Facts before flagship

Editorial

Zhemgang has been removed from the list of dzongkhags under the flagship program in the 12th Five year Plan. Four dzongkhags – Dagana, Gasa, Lhuentse and Zhemgang – were supposed to get Nu 11mn as part of the flagship program but now Zhemgang has been unceremoniously dropped from the list.

Who is to blame and why?

The government and the Opposition have locked horns over the issue. While the Opposition claims that the move was intended to muzzle some vocal MPs from the Opposition, the government has maintained that this change was primarily made to open an entry point in the south namely Sarpang so that dzongkhags like Trongsa, Tsirang and even Zhemgang would be benefitted. The government went as far as to say that people of Zhemgang should reconsider their choice of MP.

While it is needless to state that attacks from both the Opposition and government against each other toe the personal line, and sound almost petty, we must be objective and take a hard look at the facts. What is the flagship program’s primary purpose? To bring about development where it is most needed. And which dzongkhags need it? Obviously the ones that are least developed.

According to the Bhutan Poverty Analysis 2017, the poverty rate in Dagana stands at 33%, Gasa at 12.6%, Lhuntse at 6.7% and Zhemgang at 25%. Meanwhile Sarpang fares much better than Zhemgang at half of the latter’s poverty rate at 12%.

Considering these facts, which dzongkhag needs assistance in terms of development and funds?  Zhemgang had been promised a college and then a hydropower project, both of which never came through. It is also well known how difficult life is in this particularly remote part of the country. And poverty indicators prove it.

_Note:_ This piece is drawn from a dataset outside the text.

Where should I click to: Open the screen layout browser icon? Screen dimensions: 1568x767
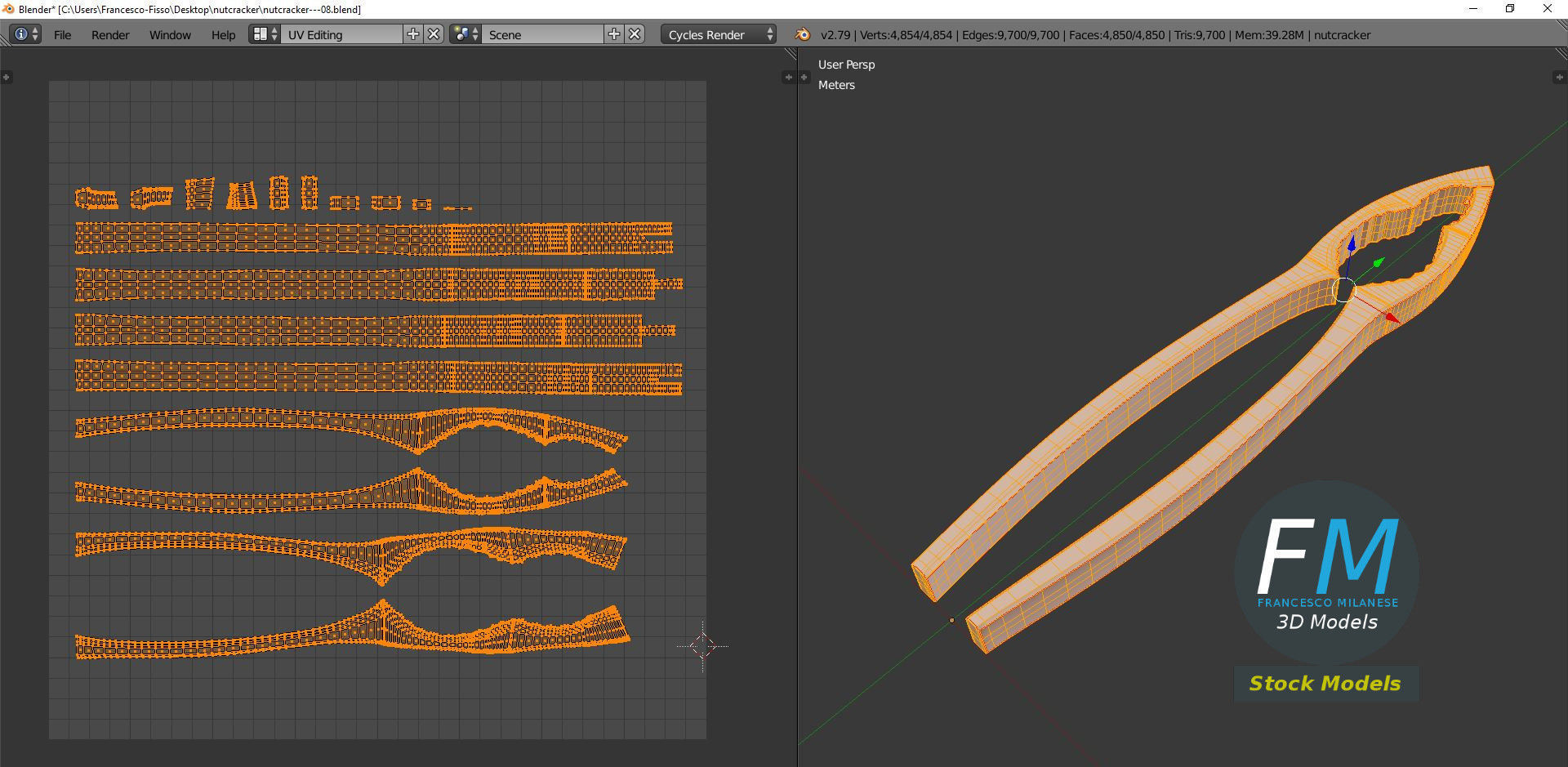click(265, 34)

Meanwhile, even as politicians get personal and fret and fume over petty politics, we cannot have the nation, especially the poor and marginalized suffer. Bhutan elected the leaders so that they could bring about positive changes to people and places, which need them the most. If the politicians forget the people just to prove a point out of vindication, the whole case of democratic governance is lost.

Democracy begins at the grassroots with the people at the lowest levels. If the government means to make good its principle of narrowing the gap, it must start with the poorest, most economically challenged of the population. Blaming each other for lapses in promises and policies does no good when the people who elected them to power are left to suffer the brunt of poverty and shoddy living conditions.

Zhemgang, no doubt, deserves to be under the flagship program due to the sheer fact that it’s one of the poorest and most neglected of the dzongkhags so far. If the program does not benefit a dzongkhag like Zhemgang, it won’t any other, too.